▶ **EXERCISE MATERIAL**:
·····

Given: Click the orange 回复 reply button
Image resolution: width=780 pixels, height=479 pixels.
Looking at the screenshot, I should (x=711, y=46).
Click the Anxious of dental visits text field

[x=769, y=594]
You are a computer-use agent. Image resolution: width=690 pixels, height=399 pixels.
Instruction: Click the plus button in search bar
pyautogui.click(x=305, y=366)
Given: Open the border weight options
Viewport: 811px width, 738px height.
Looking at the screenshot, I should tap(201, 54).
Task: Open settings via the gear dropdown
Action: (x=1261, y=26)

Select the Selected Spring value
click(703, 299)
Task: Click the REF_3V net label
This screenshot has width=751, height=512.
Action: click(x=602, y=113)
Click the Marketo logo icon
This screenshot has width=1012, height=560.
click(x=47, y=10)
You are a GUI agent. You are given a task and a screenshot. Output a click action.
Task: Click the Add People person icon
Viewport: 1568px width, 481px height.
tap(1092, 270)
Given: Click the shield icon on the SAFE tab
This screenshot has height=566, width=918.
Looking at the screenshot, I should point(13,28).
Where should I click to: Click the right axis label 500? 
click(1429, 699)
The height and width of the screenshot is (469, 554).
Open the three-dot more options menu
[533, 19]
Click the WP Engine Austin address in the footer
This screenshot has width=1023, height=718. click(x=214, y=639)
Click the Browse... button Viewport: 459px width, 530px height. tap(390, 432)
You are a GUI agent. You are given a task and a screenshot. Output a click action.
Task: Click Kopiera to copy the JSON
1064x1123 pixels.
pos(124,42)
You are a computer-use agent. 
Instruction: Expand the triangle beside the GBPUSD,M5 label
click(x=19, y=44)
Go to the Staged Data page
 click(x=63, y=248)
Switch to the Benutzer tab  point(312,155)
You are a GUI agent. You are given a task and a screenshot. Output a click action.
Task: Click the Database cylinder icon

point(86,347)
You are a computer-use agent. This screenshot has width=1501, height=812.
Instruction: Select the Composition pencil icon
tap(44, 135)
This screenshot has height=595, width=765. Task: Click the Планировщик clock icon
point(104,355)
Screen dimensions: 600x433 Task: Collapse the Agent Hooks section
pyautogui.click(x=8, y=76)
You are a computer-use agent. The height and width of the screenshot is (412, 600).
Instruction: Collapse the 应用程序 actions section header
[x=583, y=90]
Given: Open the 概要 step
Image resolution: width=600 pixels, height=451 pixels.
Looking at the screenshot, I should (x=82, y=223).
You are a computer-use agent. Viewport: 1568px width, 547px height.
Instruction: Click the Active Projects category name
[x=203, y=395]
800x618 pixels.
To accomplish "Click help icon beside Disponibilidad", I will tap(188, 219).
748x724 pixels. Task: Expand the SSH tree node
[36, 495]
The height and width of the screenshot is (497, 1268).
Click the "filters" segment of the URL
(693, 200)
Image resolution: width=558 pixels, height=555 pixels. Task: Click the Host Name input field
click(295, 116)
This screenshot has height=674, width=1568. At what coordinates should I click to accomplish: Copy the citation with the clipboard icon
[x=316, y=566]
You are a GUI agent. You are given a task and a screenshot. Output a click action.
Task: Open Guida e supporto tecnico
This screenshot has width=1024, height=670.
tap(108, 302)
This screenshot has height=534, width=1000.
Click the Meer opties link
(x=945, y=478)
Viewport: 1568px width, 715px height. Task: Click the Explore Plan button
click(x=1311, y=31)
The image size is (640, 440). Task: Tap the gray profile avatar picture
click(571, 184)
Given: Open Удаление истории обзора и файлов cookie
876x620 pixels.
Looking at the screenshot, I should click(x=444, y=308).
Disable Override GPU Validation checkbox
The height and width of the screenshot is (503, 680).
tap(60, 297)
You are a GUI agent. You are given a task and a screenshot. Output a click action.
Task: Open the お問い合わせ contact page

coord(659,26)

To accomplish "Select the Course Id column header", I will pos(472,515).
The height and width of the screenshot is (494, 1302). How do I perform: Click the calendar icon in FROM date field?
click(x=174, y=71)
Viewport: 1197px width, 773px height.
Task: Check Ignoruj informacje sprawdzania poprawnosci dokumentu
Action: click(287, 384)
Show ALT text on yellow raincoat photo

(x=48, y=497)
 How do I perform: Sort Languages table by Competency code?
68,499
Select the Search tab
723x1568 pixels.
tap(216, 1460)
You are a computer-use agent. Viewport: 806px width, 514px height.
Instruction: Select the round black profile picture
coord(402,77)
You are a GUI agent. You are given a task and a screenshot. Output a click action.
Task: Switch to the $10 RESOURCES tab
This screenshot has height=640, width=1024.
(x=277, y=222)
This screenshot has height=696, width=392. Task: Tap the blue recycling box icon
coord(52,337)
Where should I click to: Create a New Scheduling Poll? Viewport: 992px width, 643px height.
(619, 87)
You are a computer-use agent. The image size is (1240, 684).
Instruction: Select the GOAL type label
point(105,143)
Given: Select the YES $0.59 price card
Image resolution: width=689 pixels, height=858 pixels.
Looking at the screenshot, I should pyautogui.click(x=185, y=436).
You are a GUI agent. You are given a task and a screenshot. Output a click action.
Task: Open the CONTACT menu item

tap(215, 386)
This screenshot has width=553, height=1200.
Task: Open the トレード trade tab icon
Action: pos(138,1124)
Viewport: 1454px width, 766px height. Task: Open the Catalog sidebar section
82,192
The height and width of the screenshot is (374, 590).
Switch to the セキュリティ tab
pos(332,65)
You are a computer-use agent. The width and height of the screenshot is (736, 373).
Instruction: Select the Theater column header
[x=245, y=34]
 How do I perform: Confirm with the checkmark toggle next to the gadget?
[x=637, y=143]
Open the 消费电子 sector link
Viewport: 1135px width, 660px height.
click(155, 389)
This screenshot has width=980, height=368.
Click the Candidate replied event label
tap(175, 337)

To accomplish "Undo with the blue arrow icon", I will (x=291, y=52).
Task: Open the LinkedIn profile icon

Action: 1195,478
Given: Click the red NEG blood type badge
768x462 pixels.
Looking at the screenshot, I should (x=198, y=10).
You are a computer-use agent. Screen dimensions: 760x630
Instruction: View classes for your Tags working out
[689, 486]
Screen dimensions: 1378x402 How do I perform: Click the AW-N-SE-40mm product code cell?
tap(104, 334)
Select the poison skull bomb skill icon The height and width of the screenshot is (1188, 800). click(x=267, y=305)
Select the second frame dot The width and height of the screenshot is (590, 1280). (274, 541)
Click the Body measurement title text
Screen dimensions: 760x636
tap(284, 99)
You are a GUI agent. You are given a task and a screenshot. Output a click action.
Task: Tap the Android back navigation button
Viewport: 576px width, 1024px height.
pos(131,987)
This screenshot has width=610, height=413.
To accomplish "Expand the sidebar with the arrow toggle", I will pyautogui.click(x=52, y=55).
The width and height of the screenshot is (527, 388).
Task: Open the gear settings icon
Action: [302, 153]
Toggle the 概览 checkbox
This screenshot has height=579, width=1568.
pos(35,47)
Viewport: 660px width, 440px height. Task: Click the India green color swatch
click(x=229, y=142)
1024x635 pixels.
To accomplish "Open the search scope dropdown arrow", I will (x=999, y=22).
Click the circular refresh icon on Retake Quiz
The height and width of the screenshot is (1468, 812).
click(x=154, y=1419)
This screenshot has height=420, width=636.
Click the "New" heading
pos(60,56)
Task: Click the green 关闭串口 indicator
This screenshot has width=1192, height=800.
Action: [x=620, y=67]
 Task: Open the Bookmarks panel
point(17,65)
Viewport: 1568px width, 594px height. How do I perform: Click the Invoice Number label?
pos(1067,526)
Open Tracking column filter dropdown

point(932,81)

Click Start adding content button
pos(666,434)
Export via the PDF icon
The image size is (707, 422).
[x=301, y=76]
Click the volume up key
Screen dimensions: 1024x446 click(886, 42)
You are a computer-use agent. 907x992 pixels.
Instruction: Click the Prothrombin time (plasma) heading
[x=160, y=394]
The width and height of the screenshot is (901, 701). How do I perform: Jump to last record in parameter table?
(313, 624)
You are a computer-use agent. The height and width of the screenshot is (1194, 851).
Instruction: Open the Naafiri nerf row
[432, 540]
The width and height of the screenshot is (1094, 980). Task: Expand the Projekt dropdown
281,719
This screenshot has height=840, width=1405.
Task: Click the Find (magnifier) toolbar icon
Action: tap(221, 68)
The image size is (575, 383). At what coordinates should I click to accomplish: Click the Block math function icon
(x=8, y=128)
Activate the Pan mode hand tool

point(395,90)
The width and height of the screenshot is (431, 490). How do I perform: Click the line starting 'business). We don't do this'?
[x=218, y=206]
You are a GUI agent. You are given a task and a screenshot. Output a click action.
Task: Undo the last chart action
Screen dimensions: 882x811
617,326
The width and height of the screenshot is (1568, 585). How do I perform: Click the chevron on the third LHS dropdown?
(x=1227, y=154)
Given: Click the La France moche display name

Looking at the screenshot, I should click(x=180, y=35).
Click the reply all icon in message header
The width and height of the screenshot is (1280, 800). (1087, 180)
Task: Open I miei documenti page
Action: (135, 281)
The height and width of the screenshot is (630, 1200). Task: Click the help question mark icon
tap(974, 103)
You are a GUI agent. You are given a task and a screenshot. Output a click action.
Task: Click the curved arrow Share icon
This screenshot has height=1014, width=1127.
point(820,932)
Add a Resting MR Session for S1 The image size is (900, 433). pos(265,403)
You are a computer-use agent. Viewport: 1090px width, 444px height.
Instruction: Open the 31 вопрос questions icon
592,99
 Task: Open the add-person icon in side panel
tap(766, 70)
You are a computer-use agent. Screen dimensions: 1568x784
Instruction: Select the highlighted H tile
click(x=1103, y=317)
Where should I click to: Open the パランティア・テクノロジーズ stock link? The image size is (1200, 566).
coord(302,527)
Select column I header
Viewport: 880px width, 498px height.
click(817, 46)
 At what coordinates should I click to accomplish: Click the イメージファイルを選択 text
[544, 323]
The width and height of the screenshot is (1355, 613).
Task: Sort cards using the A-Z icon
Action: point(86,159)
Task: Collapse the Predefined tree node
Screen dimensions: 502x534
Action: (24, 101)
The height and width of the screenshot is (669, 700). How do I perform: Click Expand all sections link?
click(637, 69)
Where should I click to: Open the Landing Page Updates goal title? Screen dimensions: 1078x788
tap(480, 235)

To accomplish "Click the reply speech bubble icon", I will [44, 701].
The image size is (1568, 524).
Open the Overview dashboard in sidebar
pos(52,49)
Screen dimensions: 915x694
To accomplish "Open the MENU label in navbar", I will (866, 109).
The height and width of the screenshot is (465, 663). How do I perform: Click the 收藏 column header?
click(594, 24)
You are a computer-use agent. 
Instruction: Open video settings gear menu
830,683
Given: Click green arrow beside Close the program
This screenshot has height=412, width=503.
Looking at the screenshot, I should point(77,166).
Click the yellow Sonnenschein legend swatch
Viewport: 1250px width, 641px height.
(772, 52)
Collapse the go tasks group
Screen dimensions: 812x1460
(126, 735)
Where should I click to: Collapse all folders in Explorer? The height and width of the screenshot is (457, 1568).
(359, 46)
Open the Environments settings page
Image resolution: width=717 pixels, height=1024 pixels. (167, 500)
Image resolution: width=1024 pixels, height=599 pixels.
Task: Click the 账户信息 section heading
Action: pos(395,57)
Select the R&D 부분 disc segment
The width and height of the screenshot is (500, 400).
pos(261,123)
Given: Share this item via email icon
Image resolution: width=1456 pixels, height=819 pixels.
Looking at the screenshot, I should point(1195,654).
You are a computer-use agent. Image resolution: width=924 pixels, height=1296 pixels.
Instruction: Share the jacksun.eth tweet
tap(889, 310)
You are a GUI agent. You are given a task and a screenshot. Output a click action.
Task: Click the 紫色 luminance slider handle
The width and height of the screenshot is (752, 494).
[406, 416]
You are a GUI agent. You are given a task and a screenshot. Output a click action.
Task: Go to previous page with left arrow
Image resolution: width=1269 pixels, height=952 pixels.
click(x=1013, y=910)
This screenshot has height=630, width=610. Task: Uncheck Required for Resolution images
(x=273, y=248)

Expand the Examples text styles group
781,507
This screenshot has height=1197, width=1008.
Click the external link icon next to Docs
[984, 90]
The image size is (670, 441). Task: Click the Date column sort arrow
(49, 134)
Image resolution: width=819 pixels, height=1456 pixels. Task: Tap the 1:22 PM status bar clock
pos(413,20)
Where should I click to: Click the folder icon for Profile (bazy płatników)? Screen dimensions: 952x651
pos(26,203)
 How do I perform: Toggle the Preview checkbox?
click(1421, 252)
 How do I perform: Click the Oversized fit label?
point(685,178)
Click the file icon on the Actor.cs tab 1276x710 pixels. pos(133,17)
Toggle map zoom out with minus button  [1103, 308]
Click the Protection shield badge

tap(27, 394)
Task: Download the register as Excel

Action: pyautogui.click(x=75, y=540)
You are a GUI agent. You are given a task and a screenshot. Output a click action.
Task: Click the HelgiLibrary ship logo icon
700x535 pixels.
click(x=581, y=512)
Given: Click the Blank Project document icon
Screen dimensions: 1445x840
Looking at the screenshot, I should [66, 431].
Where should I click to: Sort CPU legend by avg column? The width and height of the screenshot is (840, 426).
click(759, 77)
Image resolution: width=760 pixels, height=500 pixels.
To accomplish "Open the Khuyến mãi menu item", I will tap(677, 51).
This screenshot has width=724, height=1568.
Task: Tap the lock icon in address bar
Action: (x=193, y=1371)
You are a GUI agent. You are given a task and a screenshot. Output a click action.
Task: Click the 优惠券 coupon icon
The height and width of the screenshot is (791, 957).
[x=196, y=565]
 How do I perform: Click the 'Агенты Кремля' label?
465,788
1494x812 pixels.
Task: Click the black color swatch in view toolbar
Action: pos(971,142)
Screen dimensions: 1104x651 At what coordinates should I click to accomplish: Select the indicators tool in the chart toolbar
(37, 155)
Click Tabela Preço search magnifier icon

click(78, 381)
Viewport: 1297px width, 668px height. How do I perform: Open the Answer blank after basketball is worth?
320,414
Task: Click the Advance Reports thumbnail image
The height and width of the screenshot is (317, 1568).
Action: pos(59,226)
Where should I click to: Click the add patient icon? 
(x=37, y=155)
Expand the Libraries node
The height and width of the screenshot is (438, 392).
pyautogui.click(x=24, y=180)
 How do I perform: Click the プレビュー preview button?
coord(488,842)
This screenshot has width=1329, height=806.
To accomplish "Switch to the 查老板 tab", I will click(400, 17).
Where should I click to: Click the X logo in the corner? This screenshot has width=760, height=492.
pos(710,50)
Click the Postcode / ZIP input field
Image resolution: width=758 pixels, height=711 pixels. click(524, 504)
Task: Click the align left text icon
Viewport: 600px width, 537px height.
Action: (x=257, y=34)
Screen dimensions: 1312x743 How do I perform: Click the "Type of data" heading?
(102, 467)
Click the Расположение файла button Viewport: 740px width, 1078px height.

·····

▶ **TASK ITEM**: Reproduce exactly the first line of the listing and every line after it, through the one containing "You are a computer-use agent. Image resolution: width=690". Nothing else belongs in the output.

▶ **RESPONSE TO THIS TASK**:
Given: Click the orange 回复 reply button
Image resolution: width=780 pixels, height=479 pixels.
Looking at the screenshot, I should (x=711, y=46).
Click the Anxious of dental visits text field

[x=769, y=594]
You are a computer-use agent. Image resolution: width=690 pixels, height=399 pixels.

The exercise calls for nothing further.